Will there be a date X when the public best AI forecasting techniques (open-sourced model weights and any scaffolding; training details not necessary as long as weights are open) score worse than 75th percentile Metaculus forecasters across almost all categories of 1-3 month resolution questions, as well as a date before X+12 months when I believe that the best open-source AI forecasting techniques are on par with or better than 98th percentile Metaculus forecasters in a wide variety of 1-3 month resolution question categories.
I'll make my resolution decision at least a year after the first commenter who credibly and in good faith proposes that date X+12 months has been reached, and at least a year after any system that ultimately resolves this question becomes public. I intend to decide whether X and X+12 meet the above requirements according to the long term performance of the models on several rounds of real forecasting tournaments.
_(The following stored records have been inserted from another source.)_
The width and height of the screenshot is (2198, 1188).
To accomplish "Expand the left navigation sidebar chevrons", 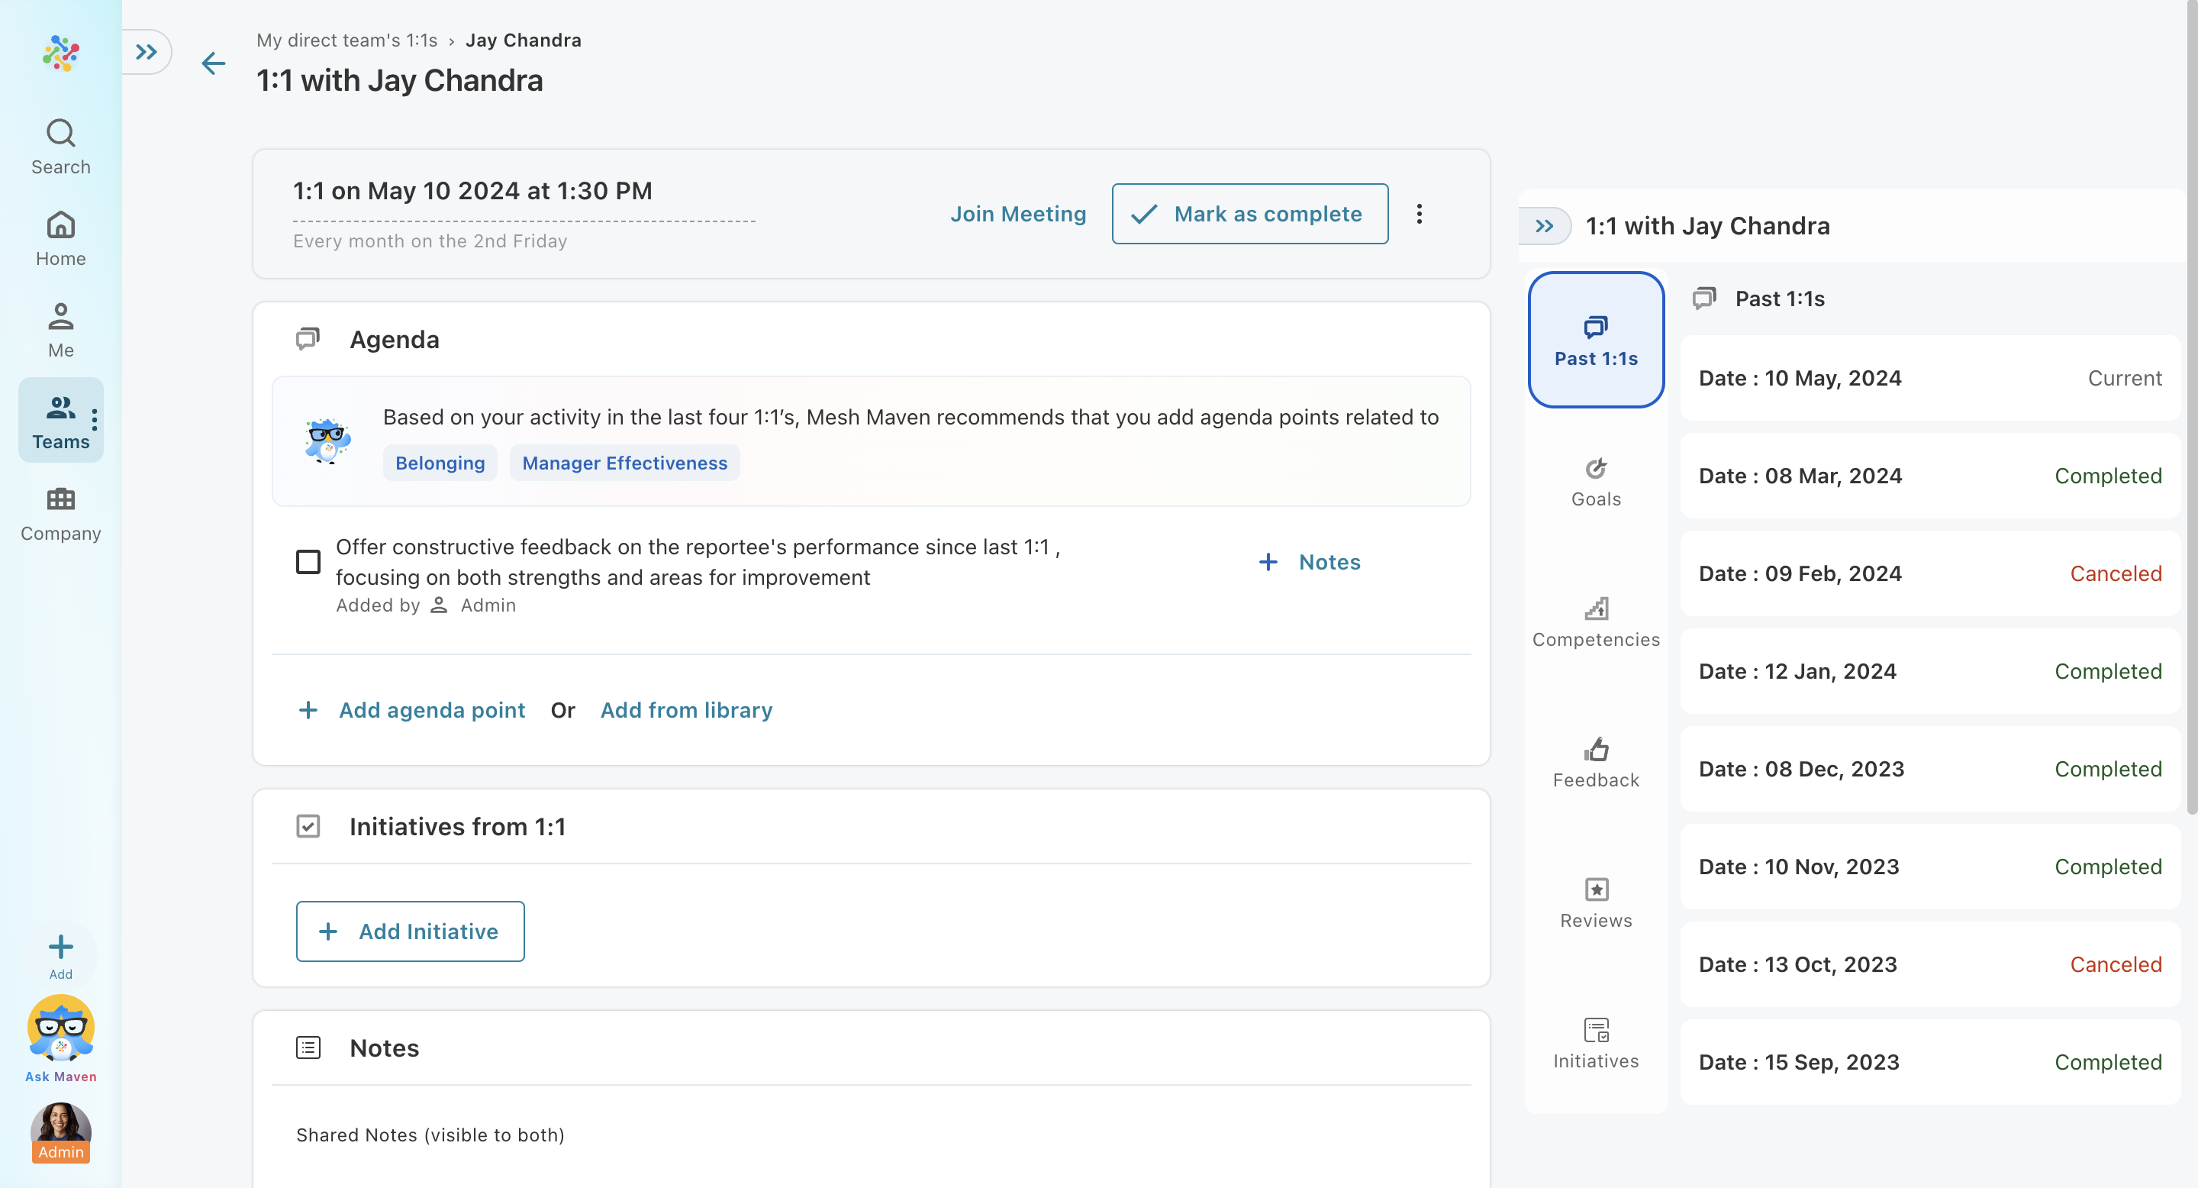I will pos(147,52).
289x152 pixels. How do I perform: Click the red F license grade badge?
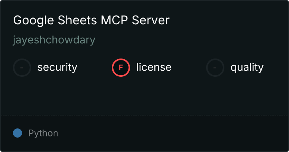(121, 68)
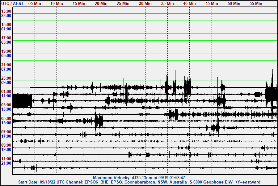This screenshot has width=278, height=186.
Task: Select the 55 Min time marker
Action: [256, 3]
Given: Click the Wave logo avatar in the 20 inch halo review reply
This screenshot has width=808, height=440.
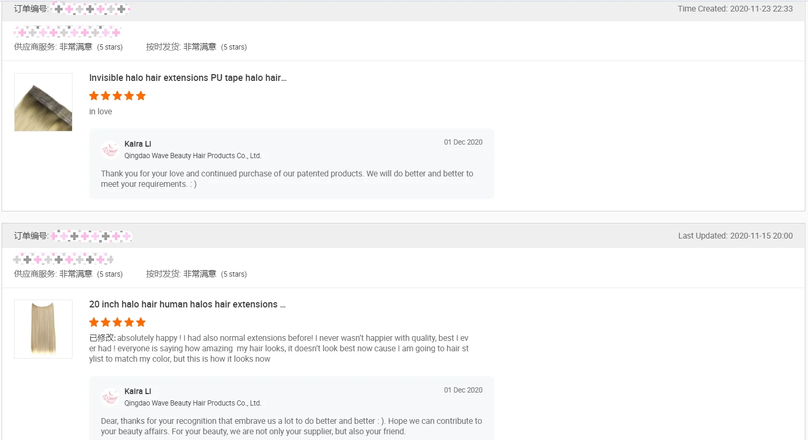Looking at the screenshot, I should [x=110, y=397].
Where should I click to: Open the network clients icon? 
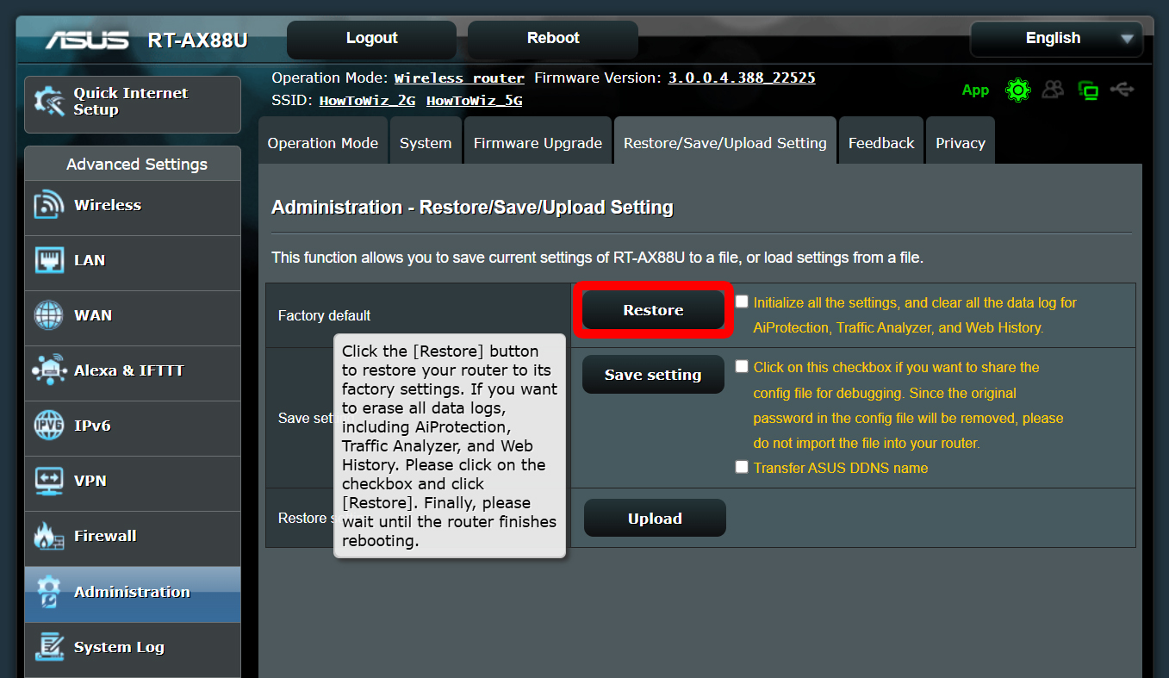(x=1088, y=90)
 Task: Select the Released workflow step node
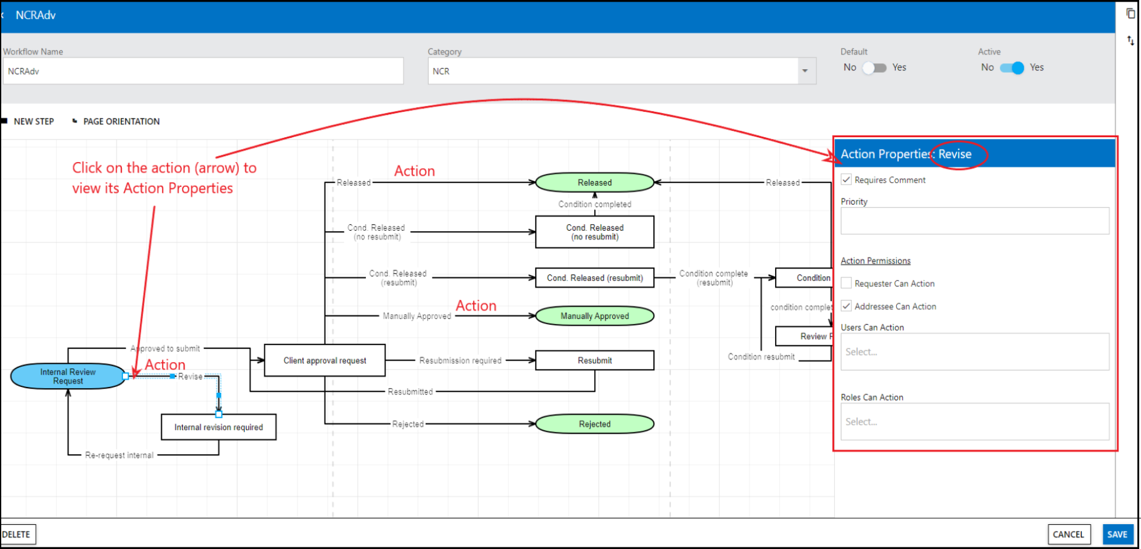point(594,183)
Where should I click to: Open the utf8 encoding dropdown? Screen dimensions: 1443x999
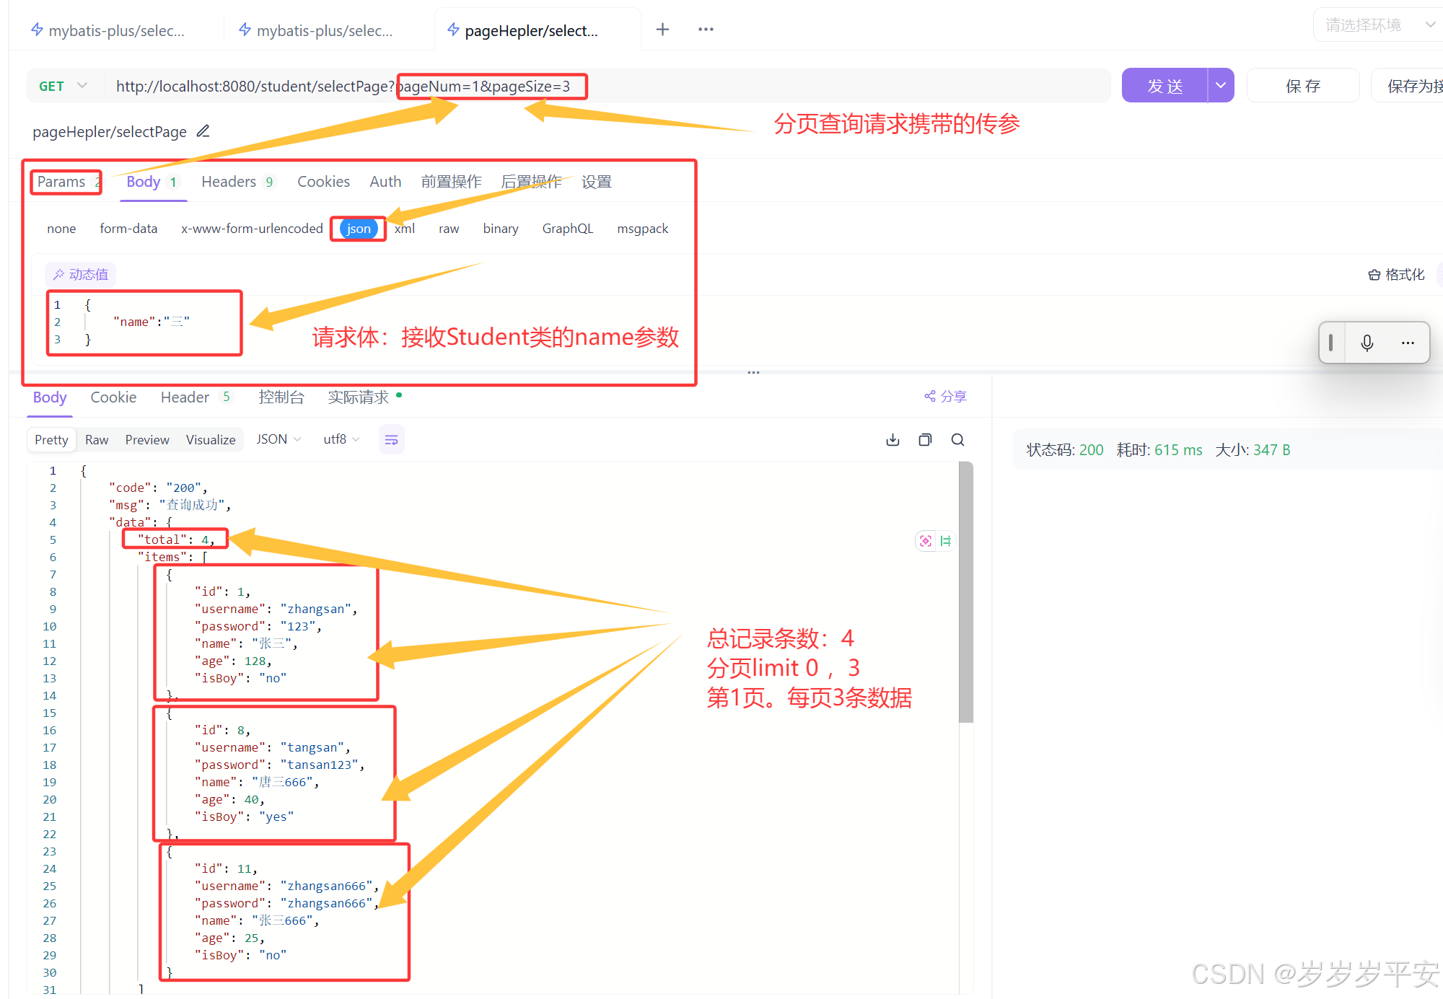point(339,439)
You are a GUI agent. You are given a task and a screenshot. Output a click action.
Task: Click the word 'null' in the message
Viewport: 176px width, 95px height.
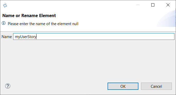[x=75, y=24]
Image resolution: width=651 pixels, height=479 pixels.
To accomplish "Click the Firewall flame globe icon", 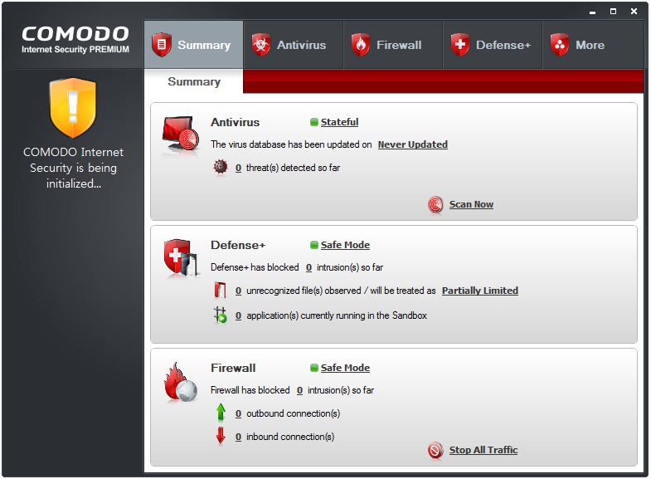I will point(181,382).
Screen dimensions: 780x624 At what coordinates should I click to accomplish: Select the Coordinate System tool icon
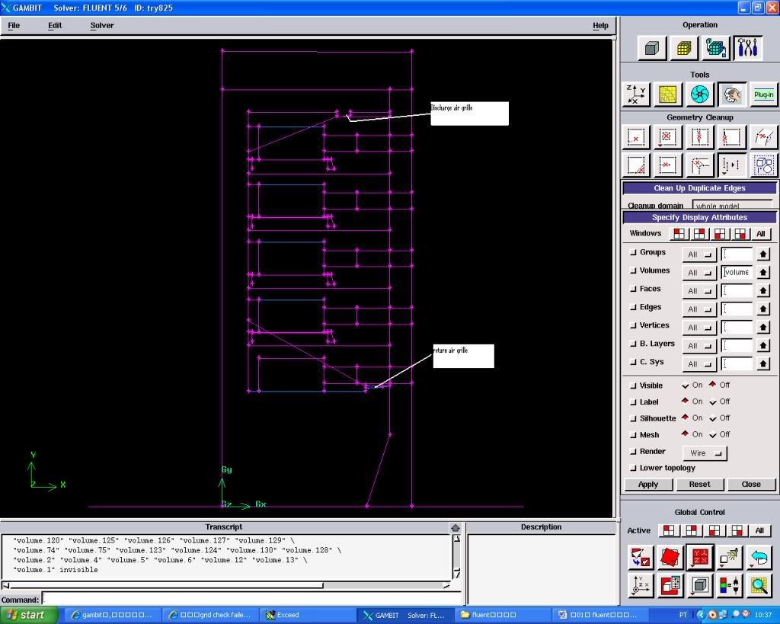coord(636,94)
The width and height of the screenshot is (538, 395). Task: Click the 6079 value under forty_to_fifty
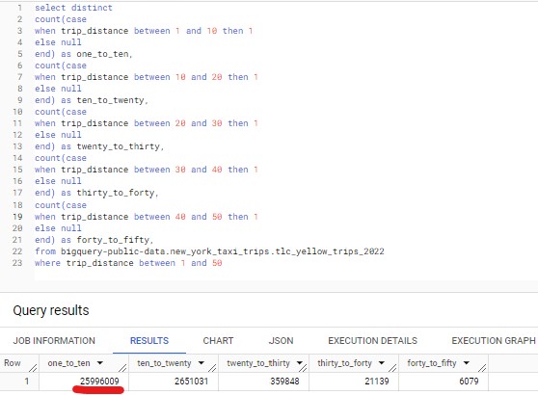(469, 381)
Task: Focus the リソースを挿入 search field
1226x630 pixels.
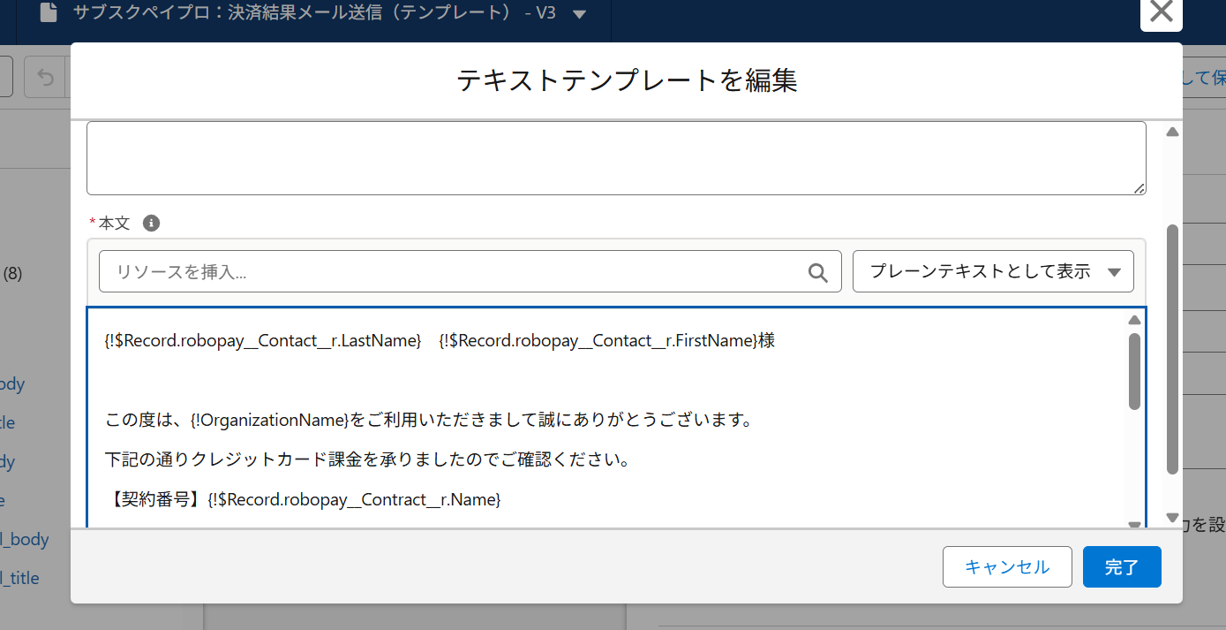Action: click(450, 272)
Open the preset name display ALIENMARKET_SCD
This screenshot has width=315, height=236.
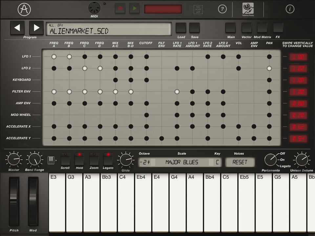point(108,29)
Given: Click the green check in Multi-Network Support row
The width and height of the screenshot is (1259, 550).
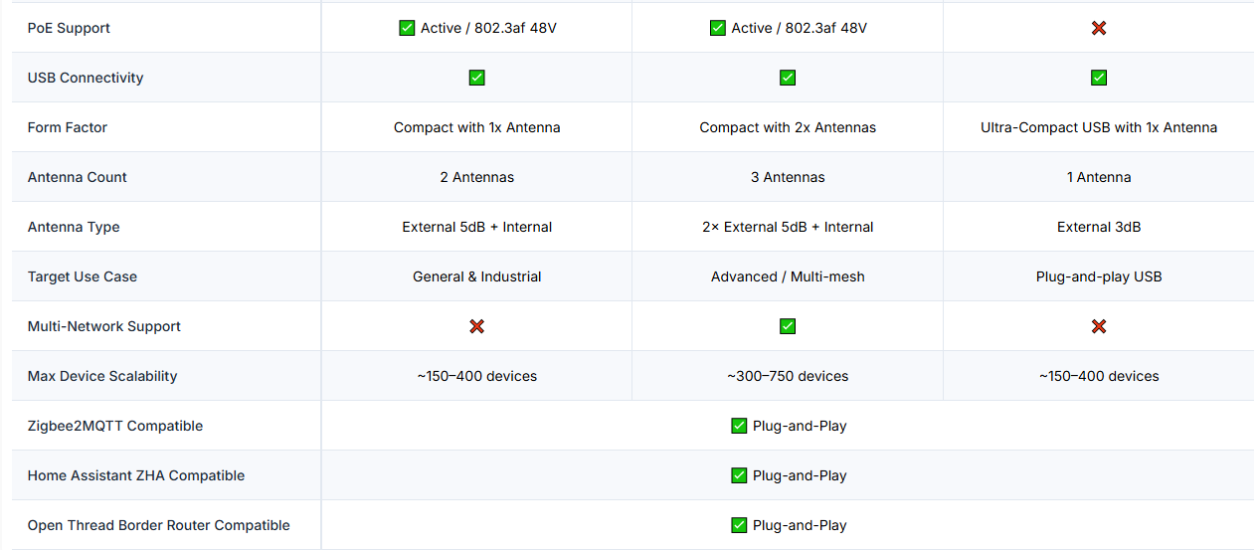Looking at the screenshot, I should 788,326.
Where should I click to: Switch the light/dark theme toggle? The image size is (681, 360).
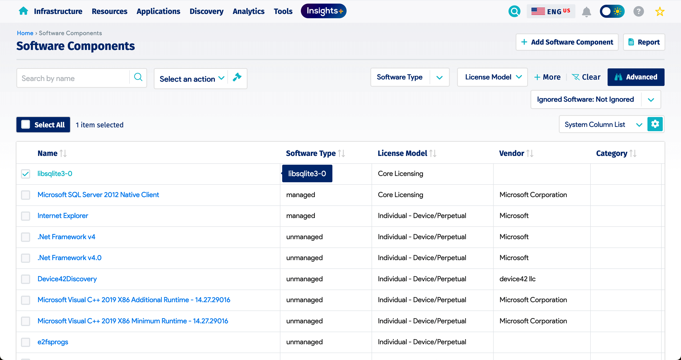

I also intend to consider the models' performances on a slate of forecasting benchmarks like Autocast (https://arxiv.org/abs/2206.15474) against any comparable human data.
If I believe AI forecasting methods no longer perform worse than 75th percentile Metaculus forecasters at some date Y, and by Y+24 months I determine that the best methods at Y+12 months were not broadly superhuman, I will resolve NO. Finally, I will resolve NO no matter what on 1/1/2034.
If AGI is considered the last invention, I fancy that this question is the last forecast where I wouldn't largely defer to an AI.